Pivoting in Crisis. How Ahead of the Curve Are You?

Photo by Karl Lee on Unsplash

Since March 2020, the nation’s workplace has undergone an unplanned transformation that few have ever experienced. Unlike the economic crash of 2008 that displaced many jobs and forced folks into new career paths, the COIVD-19 pandemic drives us to look at how workplace culture relates to our existing careers.

As of September of 2020, many people in the workforce are still uncertain and frustrated, while others have started to experiment and integrate new realities into their work lives. Where managers fall in this process hinges on how much they believe in their organization’s greater purpose.

Organizations have had to change quickly. We expect our leaders to do more. Leaders need to help others process this change and to be strong and resilient themselves. They must do this while shifting strategies, business models, and customer needs. And they need to do it all remotely. How have organizations been able to pivot and still uphold their responsibility to customers, shareholders, and especially employees?

Managers typically bear the brunt of crisis and challenge. Leadership needs to share with them the best practices, the best guidance, and the best tools, information, and resources for them to rise up and move quickly up and around the curve. Culture-Rific takes a look at three companies that are doing just that.

What pivots can my organization make to continue to move the business forward?

Enlightened leadership asks the question: What if we were able to do…?

Choura is an event and experience company based in Torrance, California, that builds temporary venues for Coachella and the US Open in Pebble Beach. In March of 2020, when COVID-19 hit, 100% of their events were canceled. Choura transferred their capabilities from erecting buildouts for festivals and sporting events to building emergency structures for hospitals and outdoor dining.

“Building a parklet isn’t too different than building the VIP tent on the 18th green at the US Open…,” says Jeff Ginter of Choura. “Both draw groups of people together with the anticipation of being around others and having fun.”

In March of 2020, Jeff Ginter was Choura’s Director of Operations. His current role — Sales Manager — is a pivot made due to the company’s need to downsize and restructure.

What are we doing to move our teams forward?

Managers look to leadership for guidance to keep them engaged and committed.

Bombas has been a purpose-driven brand since its founding in 2013, providing socks to the homeless with the profits from their sales, maintaining a 96% satisfaction score among employees.

When COVID-19 hit, they saw an opportunity to expand upon their existing model for charitable giving. They shifted the focus of their partnerships team away from getting their products in front of new buyers, to align with other brands to bring items like clean bedsheets and soap to homeless shelters and charities. In directing this shift, Bombas’ leadership kept forward momentum and their team operating at full capacity.

Do our employees, customers, and the crowd trust us?

If our company were a person, and we were to see them walking down the street, would we greet them warmly?
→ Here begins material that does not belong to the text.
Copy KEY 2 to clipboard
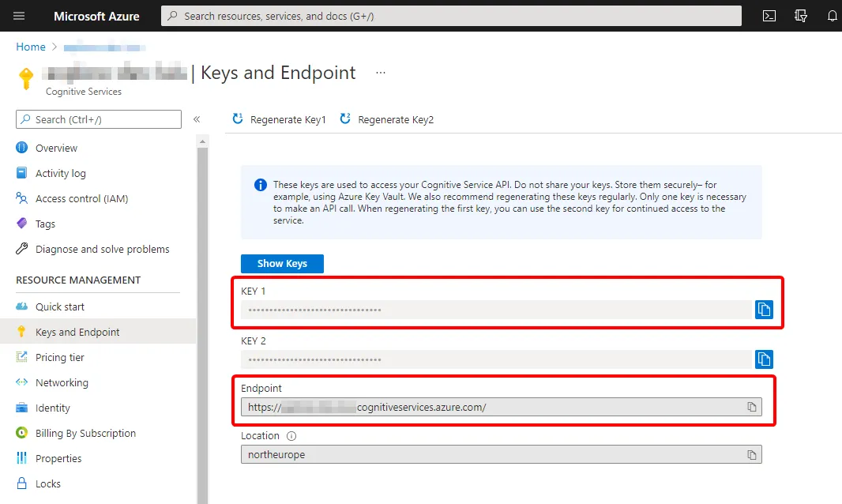This screenshot has width=842, height=504. (764, 359)
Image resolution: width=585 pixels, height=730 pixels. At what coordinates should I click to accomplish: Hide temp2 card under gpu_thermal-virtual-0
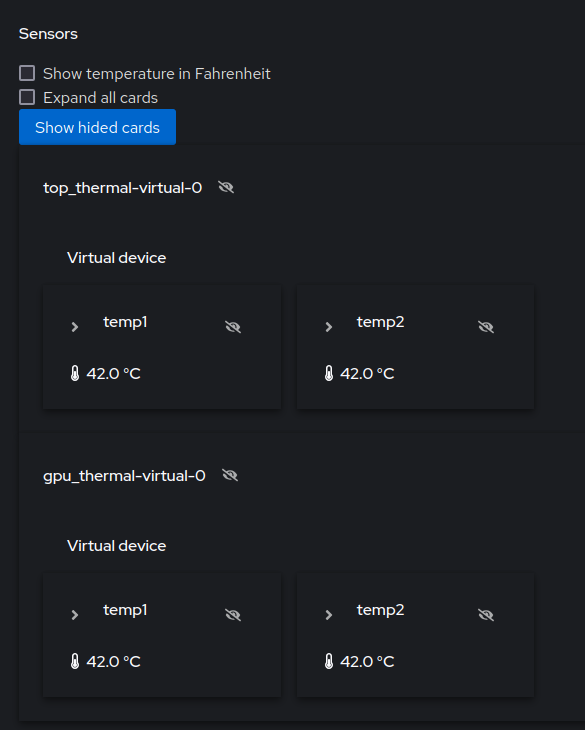pyautogui.click(x=486, y=615)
Or would we bristle?

According to the Edelman Trust Barometer 2020, trust — established by demonstrated integrity, purpose, and dependability — outweighs competence in the eyes of employees and customers 76% to 24%.
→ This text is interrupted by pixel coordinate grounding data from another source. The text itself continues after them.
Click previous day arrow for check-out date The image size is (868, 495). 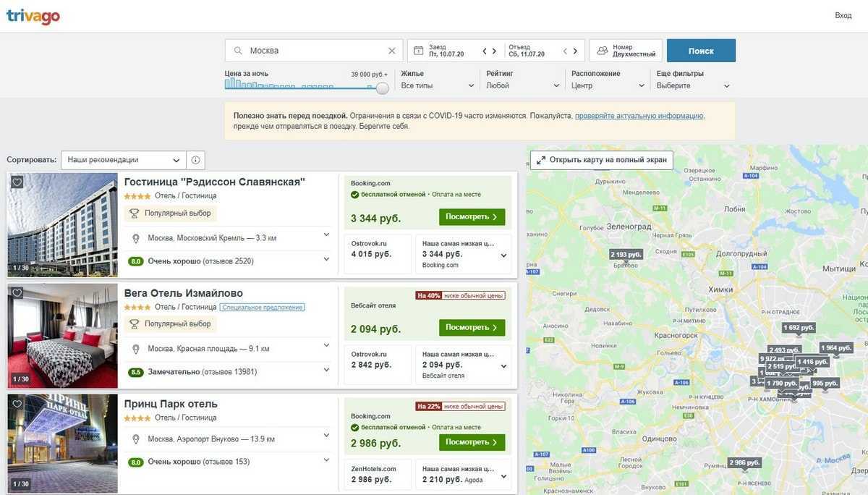coord(564,51)
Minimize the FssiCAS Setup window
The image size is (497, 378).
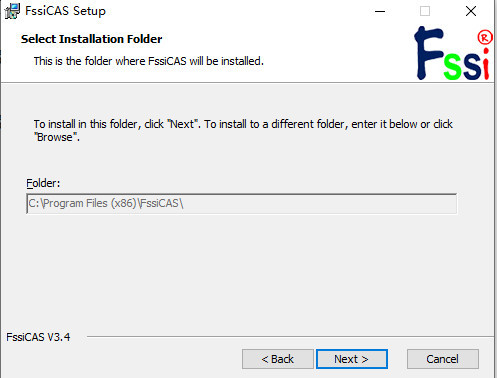(x=380, y=11)
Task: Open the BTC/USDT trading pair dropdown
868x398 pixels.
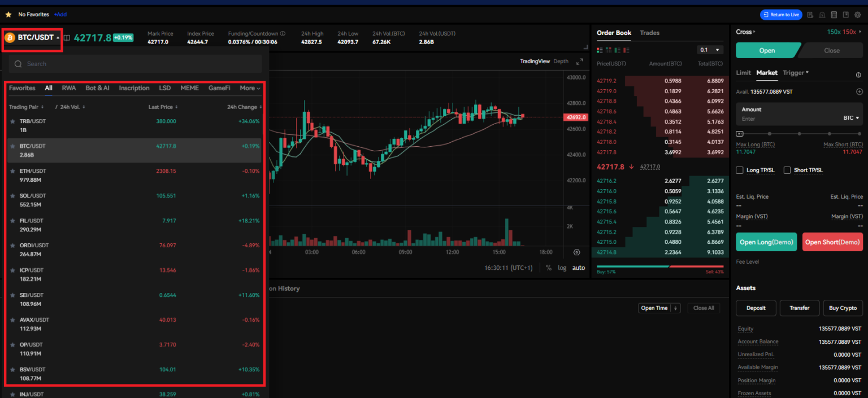Action: 31,38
The Ball Corporation’s operations team in Mexico was able to provide help to COVID-19-impacted communities. In a 72-hour timeframe, 43 employees worked with local suppliers and the government to get 2,873 food and cleaning supplies packages delivered to impacted communities. In this soulful act, employees were able to touch communities in a “very personal way.”

Employees demonstrate trust through behavior like public praise of the culture and being a teammate who is willing to help others succeed. It is a clear indicator of confidence when an employee says, “my company does it right.”

The COVID-19 crisis highlighted the value of being known as a brand that can activate leadership among their management, shift quickly, and inspire teams with a sense of resolve. It emphasized the importance of contribution and getting employees on board in a purpose-driven, meaningful, soulful way. This is how companies build commitment, trust, and engagement. When there is trust, managers can move out of the dip of depression and uncertainty and up into a place where they are experimenting, making decisions, and finding new meaning.

Managers, we ask you, if in the future you were to speak of a peak career experience, would you recall the COVID-19 crisis? Could you say, “I was a part of a team that contributed to building new structures. We created new partnerships. We made sure people were taken care of.” Therein lies the connection to a greater purpose.

We are with you and for you in partnership. Peace — Claire and Regina.